Hosted by Kennedy Michael, we were delighted to welcome Aaron Chai, his partner Michelle, and Steven Nicholls of Salient Fusion for an immersive ground-level exploration of the Klang River corridor — where discussion moved fluidly from biodiversity and river restoration to data systems, sensing technologies and citizen-led stewardship.
A major highlight was the evolving conversation around Aaron and Monash University Team BBB’s proposed Klang River Seed & Sensor Project — a concept that combines ecological restoration through seed-based interventions with citizen science and environmental monitoring. As outlined in the proposal, the concept envisions eco-seeding, biodiversity audits, and repeatable data collection that can support long-term ecosystem recovery and advocacy.

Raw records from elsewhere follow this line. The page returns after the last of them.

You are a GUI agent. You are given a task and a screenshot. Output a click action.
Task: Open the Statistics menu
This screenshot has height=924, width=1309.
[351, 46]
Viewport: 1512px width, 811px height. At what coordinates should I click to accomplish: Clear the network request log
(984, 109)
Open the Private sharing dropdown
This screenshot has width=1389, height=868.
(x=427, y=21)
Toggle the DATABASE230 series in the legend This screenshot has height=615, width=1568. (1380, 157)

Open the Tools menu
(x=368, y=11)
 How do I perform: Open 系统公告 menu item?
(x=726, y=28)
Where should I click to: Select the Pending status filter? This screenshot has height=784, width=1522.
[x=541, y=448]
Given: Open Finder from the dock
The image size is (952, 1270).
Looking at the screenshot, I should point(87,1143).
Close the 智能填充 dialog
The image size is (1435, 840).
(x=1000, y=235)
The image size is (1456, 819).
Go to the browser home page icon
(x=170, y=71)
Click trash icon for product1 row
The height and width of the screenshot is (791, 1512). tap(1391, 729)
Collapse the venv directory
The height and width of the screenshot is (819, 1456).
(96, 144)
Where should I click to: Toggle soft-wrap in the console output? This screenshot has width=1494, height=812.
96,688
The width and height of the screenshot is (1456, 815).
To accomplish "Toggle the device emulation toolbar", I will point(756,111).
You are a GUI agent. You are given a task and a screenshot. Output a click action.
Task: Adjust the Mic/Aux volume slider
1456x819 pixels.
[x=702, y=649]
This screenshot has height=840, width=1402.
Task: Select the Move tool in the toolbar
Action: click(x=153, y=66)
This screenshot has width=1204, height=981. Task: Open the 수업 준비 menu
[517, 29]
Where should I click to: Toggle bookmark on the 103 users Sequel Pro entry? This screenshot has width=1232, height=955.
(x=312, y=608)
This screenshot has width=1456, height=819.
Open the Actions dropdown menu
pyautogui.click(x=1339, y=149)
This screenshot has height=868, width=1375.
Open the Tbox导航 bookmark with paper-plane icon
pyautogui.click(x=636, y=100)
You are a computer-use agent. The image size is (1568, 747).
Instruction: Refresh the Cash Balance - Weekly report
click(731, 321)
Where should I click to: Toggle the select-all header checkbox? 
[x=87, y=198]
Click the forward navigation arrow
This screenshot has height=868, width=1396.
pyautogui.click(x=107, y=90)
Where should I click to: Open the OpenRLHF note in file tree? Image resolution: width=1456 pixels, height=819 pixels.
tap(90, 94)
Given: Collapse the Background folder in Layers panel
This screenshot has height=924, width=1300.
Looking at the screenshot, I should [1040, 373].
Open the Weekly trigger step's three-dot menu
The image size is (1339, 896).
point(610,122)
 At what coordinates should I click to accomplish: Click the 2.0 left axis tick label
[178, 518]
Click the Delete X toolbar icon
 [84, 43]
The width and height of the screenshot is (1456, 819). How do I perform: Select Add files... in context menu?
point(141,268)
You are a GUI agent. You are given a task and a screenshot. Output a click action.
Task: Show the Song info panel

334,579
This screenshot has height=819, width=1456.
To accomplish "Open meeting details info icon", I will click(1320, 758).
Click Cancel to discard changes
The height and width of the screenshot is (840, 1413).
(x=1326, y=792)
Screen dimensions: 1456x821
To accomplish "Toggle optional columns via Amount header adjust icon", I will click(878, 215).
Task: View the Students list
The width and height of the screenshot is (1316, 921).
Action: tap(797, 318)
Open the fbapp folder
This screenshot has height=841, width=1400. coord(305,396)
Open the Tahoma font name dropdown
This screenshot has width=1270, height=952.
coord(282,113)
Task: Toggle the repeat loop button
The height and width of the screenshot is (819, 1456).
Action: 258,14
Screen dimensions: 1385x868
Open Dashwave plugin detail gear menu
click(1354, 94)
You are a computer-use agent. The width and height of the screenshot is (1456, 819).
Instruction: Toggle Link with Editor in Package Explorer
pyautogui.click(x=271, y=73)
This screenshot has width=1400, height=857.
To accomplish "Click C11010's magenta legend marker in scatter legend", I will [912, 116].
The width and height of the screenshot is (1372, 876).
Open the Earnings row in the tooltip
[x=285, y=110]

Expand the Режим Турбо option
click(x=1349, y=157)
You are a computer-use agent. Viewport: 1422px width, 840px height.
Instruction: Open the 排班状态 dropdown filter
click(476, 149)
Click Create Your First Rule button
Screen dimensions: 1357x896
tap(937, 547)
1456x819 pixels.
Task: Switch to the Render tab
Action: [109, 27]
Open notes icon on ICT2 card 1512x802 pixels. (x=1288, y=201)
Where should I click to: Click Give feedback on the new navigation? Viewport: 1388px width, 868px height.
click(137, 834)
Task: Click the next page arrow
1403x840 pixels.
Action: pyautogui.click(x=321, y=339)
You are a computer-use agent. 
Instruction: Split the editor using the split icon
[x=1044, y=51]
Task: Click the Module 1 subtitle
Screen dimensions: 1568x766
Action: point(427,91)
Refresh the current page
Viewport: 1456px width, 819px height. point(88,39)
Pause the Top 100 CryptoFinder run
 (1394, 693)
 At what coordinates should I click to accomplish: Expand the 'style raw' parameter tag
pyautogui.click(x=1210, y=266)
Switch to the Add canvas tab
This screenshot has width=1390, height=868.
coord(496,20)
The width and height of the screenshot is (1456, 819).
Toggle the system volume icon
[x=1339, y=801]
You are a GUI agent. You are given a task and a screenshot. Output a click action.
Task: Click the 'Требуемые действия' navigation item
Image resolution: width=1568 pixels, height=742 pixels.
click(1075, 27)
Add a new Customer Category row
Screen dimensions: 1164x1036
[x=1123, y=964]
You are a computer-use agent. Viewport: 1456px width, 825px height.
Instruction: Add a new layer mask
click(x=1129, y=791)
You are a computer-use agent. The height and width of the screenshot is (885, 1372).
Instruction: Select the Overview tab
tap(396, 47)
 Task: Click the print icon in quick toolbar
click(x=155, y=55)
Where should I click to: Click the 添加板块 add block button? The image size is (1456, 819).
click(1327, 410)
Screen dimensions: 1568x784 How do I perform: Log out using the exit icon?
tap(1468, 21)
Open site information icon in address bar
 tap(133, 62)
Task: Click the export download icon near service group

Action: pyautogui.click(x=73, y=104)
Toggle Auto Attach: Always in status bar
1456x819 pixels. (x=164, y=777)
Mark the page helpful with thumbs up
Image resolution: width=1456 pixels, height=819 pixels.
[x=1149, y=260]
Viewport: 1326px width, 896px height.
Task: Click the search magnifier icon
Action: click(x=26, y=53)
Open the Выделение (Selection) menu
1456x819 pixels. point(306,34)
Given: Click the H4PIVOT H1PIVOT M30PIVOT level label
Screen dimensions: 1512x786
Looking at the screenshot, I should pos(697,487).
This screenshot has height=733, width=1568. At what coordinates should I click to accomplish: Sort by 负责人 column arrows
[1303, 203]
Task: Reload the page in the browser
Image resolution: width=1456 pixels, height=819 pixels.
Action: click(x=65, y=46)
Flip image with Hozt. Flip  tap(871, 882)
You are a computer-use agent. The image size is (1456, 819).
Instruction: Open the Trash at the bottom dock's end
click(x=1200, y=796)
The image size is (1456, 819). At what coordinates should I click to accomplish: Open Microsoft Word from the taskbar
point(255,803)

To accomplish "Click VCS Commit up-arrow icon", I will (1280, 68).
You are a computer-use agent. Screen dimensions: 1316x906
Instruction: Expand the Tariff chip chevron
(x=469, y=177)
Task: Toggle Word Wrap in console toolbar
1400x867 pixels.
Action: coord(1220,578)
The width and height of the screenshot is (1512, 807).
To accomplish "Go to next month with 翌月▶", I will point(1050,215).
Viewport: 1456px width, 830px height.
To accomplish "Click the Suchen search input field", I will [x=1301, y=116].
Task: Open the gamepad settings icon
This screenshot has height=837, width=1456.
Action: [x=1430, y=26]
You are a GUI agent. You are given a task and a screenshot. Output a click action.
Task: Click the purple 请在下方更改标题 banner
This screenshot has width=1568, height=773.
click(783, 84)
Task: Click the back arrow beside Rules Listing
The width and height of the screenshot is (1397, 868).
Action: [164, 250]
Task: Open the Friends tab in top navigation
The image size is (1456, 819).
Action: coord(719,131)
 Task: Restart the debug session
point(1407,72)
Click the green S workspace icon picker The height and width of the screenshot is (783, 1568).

Importantly, today’s dialogue pushed that concept further.
Steven Nicholls brought an added IoT dimension to the discussion, exploring how low-cost sensor systems, distributed monitoring nodes and smart environmental data tools could strengthen the “sensor” component — potentially enabling real-time or near real-time tracking of parameters such as water conditions, pollution hotspots, and riparian stress. The conversation opened up possibilities for blending grassroots stewardship with digital infrastructure — where river guardianship is informed not only by observation, but by evidence.
One of the most encouraging moments of the walk was discussion around otter sightings in the Klang River system — a powerful reminder that even heavily urbanised rivers can still hold ecological resilience. In many ways, the otter became a symbol in today’s exchange: not merely wildlife observed, but an indicator species suggesting that recovery is possible.
There was also a rich comparative discussion on river challenges in Kuala Lumpur versus the United Kingdom, drawing from Steven’s perspective. While the contexts differ, there were striking parallels:
- In the Klang River, pressures often include litter, sedimentation, fragmented riparian zones and urban runoff.
- In parts of the UK, river challenges may centre more around sewage overflows, agricultural nutrient pollution, habitat degradation and ageing infrastructure.
Yet the conclusion was shared: river crises are rarely just engineering problems — they are governance, culture and stewardship challenges.
That comparison made the exchange especially valuable. It situated the Klang River not as an isolated local problem, but as part of a global urban river conversation.
As always, ART!’s Walkabout Talkabout was not a lecture but a dialogue in motion — walking the landscape, reading the river, learning from spontaneous encounters, and imagining what regenerative futures might look like when communities, students, technologists and practitioners collaborate.
This engagement serves as a precursor to Aaron’s upcoming volunteerism with ART!, and we look forward to welcoming Team BBB into the field as the Seed & Sensor idea evolves through practical testing.
Small seeds. Smart sensors. Otter sightings. Shared stewardship.
This is how regenerative futures begin.